Hamburg. Festivalchef Alexander Schulz spricht über 2G versus 3G, Stehkonzerte und das Verhältnis zur Großen Freiheit 36 und dem Docks.

Auch wenn es für das Reeperbahn Festival im zweiten Jahr der Pandemie noch keine Normalität gibt, es findet statt, und das mit sehr viel mehr Gästen als 2020. Ein Gespräch mit Geschäftsführer Alexander Schulz über Motivationslöcher, 2G versus 3G, die Freude über Stehkonzerte und ungelöste Pro­bleme mit Docks und Großer Freiheit 36.

Hamburger Abendblatt: Wie ist die Stimmung beim Team des Reeperbahn Festivals nach anderthalb Jahren Pandemie?

Alexander Schulz: Wir sind alle ein bisschen ausgelaugt. Am anstrengendsten ist es, sich immer wieder neu zu motivieren, wenn im Laufe dieser langen Zeit ständig etwas wegbricht, auf das man gesetzt hatte. Etwa die Hoffnung auf eine so hohe Impfquote, dass das Reeperbahn Festival in diesem Jahr wieder ohne größere Einschränkungen stattfinden kann. Auf manche Fragen der Mitarbeiterinnen und Mitarbeiter, wie es denn nun weitergehe, konnte ich in den vergangenen Monaten einfach keine Antwort geben. Dass jetzt das Festival stattfindet, ist auch wichtig für die Motivation des Teams, das darunter leidet, dass inzwischen nur noch die Veranstaltungsbranche von schweren Einschnitten betroffen ist. Am Anfang der Pandemie ging es um eine gemeinsame Anstrengung aller zum Wohle besonders gefährdeter Bevölkerungsgruppen – und das war richtig so. Inzwischen aber müssen allein wir als Veranstaltungsbranche diese massiven Einschränkungen hinnehmen - zum Wohle der kleinen Gruppe der volljährigen Ungeimpften. Das kann ich doch niemandem mehr plausibel erklären.
##########
# AUFGABEN
1. Schreiben Sie aus dem Interview zum Reeperbahn Festival alles von „Hamburg. Festivalchef Alexander“ bis hinunter zu „Großer Freiheit 36.“ wortgetreu ab.
2. Führen Sie das Interview zum Reeperbahn Festival im Anschluss an seinen letzten Satz weiter.
Die Datensätze spielen hierfür keine Rolle.

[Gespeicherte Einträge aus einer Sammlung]
##########
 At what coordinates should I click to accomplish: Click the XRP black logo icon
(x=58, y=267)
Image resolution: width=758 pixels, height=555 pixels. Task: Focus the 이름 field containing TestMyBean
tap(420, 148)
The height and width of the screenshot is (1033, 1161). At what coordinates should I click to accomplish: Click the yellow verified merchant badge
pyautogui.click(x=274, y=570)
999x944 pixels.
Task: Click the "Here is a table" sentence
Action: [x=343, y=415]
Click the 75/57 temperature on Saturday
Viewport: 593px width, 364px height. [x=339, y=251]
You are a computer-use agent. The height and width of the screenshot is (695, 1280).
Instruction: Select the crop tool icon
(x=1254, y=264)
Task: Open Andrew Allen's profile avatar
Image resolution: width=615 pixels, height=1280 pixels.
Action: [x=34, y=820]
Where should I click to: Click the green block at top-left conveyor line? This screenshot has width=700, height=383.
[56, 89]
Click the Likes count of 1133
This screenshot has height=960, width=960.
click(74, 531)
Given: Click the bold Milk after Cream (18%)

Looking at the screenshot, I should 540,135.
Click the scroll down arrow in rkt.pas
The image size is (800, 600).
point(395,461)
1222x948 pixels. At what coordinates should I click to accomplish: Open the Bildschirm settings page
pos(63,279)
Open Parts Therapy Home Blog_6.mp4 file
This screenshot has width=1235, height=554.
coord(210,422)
##########
# LÖSUNGEN JE AUFGABE
1.
Hamburg. Festivalchef Alexander Schulz spricht über 2G versus 3G, Stehkonzerte und das Verhältnis zur Großen Freiheit 36 und dem Docks.

Auch wenn es für das Reeperbahn Festival im zweiten Jahr der Pandemie noch keine Normalität gibt, es findet statt, und das mit sehr viel mehr Gästen als 2020. Ein Gespräch mit Geschäftsführer Alexander Schulz über Motivationslöcher, 2G versus 3G, die Freude über Stehkonzerte und ungelöste Pro­bleme mit Docks und Großer Freiheit 36.

2.
Das Reeperbahn Festival hat sich gegen die 2G-Option und für 3G entschieden. Warum?

Schulz: Das hat mehrere Gründe. Wir veranstalten an etwa 35 Spielorten Konzerte, dazu in 15 Orten unterschiedliche Formate für die Fachbesucher im Tagesprogramm. In der geltenden Verordnung wird zwischen Bühnen- und Publikumsraum unterschieden, und das ist für uns auch sehr wichtig, denn im Publikumsraum könnten wir so die 2G-Regularien anwenden, auf und hinter der Bühne die 3G-Regeln – das ist bei der Vielzahl der Künstlerinnen und Künstler, die aus ganz unterschiedlichen Ländern kommen, notwendig. Allerdings müssen Publikums- und Bühnenbereich, so die Vorgabe, architektonisch und baulich klar voneinander getrennt sein. Das aber ist in bis zu zwölf der 35 Locations nicht darstellbar, und je kleiner ein Haus ist, desto unwahrscheinlicher ist es, dass es eine solche räumliche Trennung gibt.

Können Sie ein Beispiel nennen?

Schulz: Im Häkken am Spielbudenplatz gibt es keinen separaten Bühnenzugang. Hier kreuzen sich die Wege der Künstler auf wenigen Metern mit denen, die das Publikum benutzt, um zu den Toiletten zu gelangen. Das wäre nicht erlaubt. Insofern würden diese kleineren Spielstätten sämtlich wegfallen und damit gut 30 Prozent des seit vielen Monaten geplanten Programms. Ein weiteres Problem: Weder wir noch unsere Dienstleister können garantieren, dass sämtliches Personal, das Publikumskontakt hat, geimpft oder genesen ist. Zu dieser Auskunft ist ja arbeitsrechtlich kein Mitarbeiter verpflichtet.

Hat bei der Entscheidung gegen 2G auch die Sorge vor einem Shitstorm eine Rolle gespielt?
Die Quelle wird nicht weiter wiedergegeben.